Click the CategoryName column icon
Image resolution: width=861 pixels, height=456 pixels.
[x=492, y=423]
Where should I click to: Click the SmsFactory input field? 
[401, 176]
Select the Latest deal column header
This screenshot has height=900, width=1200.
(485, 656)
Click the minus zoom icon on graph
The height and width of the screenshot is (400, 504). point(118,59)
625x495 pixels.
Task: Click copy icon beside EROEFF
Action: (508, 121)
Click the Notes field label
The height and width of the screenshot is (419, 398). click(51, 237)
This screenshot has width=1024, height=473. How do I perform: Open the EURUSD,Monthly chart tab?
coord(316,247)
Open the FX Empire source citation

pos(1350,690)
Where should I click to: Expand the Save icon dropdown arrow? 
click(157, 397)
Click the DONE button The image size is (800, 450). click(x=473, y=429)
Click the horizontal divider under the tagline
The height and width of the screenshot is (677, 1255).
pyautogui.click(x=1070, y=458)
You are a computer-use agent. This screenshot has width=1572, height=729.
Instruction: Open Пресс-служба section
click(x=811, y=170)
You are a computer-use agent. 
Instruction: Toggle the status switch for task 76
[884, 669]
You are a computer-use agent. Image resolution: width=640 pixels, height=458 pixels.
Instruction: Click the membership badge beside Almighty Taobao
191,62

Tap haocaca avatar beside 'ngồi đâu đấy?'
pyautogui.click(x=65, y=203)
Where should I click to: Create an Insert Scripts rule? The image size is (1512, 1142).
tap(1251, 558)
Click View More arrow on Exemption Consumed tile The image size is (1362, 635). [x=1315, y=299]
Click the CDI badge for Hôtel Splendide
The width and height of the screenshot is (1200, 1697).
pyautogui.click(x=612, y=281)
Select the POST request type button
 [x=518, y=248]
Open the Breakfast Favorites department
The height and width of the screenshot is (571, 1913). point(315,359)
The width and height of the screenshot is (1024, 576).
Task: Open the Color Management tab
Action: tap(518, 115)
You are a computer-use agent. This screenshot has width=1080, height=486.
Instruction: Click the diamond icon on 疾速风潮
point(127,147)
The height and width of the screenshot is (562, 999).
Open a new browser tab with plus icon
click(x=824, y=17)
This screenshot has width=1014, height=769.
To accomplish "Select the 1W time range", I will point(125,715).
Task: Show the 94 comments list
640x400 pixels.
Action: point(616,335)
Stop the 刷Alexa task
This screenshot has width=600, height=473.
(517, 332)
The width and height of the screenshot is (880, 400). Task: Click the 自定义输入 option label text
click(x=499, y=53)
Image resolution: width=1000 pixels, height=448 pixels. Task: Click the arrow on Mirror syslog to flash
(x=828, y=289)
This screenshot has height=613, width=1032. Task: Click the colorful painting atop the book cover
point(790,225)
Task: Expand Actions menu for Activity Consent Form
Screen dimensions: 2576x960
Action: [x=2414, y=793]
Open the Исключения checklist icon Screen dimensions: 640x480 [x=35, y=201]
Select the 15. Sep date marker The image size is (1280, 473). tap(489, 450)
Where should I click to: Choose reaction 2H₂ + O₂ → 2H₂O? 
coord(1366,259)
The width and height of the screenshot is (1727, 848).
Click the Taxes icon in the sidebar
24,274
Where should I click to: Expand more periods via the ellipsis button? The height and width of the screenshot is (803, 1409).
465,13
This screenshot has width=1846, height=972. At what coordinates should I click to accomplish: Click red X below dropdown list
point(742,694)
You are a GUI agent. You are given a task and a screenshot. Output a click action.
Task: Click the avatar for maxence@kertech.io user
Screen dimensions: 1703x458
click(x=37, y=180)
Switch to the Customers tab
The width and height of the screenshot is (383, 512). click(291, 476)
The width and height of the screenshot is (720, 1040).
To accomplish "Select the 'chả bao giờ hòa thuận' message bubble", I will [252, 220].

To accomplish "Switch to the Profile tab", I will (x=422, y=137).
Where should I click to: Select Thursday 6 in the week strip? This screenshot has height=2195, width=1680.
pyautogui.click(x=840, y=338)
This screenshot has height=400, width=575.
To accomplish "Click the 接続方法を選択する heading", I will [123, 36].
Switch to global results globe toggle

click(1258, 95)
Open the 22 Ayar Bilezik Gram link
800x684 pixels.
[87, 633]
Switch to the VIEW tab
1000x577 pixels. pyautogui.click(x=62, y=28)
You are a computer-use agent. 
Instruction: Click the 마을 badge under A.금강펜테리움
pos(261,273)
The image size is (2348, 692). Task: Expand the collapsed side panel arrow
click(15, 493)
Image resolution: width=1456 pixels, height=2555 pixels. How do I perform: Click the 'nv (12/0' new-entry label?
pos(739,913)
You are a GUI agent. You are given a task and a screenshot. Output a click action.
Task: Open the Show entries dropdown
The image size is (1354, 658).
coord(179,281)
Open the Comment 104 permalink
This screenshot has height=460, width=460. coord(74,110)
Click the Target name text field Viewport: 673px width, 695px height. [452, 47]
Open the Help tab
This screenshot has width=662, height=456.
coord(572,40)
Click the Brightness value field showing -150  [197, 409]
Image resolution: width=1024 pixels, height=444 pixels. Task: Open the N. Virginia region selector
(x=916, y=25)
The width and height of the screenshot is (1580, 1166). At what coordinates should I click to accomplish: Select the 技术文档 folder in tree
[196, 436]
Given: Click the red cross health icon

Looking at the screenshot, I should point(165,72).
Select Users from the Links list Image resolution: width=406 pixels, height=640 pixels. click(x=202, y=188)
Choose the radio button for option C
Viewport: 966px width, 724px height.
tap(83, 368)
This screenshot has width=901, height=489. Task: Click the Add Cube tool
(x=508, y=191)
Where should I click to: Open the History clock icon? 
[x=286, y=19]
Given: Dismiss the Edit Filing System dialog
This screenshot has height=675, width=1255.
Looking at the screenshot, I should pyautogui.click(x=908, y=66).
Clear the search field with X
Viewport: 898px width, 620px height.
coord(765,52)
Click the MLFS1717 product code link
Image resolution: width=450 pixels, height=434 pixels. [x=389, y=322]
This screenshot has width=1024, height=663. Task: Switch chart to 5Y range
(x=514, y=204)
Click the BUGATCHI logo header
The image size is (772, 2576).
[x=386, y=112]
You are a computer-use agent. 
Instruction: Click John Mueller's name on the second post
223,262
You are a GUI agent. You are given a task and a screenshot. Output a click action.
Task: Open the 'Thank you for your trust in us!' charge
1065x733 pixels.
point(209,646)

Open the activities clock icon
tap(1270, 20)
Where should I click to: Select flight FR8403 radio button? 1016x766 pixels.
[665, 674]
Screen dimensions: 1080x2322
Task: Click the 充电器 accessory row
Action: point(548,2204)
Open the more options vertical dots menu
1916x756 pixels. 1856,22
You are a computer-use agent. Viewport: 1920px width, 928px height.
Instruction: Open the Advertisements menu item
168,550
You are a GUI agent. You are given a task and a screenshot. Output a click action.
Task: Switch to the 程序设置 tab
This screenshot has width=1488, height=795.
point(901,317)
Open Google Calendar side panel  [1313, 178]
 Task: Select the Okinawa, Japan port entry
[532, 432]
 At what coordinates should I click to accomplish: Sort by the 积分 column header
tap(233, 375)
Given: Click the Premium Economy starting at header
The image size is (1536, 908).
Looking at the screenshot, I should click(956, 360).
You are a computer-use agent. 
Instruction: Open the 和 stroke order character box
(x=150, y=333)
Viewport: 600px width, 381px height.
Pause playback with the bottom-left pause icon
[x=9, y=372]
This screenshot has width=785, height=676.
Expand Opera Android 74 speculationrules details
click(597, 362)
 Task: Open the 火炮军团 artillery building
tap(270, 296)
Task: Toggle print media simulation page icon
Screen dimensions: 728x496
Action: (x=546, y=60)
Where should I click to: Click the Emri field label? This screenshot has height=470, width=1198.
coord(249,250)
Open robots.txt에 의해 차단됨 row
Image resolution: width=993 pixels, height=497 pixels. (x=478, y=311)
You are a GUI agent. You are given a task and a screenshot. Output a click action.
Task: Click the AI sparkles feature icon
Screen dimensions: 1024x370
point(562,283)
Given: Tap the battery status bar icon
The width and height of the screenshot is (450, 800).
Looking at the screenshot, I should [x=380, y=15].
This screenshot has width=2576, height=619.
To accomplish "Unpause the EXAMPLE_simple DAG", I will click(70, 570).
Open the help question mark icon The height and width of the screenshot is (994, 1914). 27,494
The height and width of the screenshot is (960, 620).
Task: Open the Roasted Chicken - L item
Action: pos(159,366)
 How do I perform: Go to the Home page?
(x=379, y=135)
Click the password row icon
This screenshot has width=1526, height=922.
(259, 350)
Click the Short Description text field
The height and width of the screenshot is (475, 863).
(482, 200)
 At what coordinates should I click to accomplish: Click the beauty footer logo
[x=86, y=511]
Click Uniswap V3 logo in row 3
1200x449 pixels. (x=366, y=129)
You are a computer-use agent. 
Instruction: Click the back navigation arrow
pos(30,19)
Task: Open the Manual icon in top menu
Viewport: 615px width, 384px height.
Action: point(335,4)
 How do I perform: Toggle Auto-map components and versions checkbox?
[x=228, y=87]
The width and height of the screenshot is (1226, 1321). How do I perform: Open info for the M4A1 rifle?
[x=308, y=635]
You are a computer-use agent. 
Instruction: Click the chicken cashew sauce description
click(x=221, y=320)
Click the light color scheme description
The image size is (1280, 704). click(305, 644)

### Your instructions
The lines from the one with "Task: Open the Manual icon in top menu" through the final line of the data are to be reproduced exactly, both included, with no other lines.

### Problem solution
Task: Open the Manual icon in top menu
Viewport: 615px width, 384px height.
Action: point(335,4)
 How do I perform: Toggle Auto-map components and versions checkbox?
[x=228, y=87]
The width and height of the screenshot is (1226, 1321). How do I perform: Open info for the M4A1 rifle?
[x=308, y=635]
You are a computer-use agent. 
Instruction: Click the chicken cashew sauce description
click(x=221, y=320)
Click the light color scheme description
The image size is (1280, 704). click(305, 644)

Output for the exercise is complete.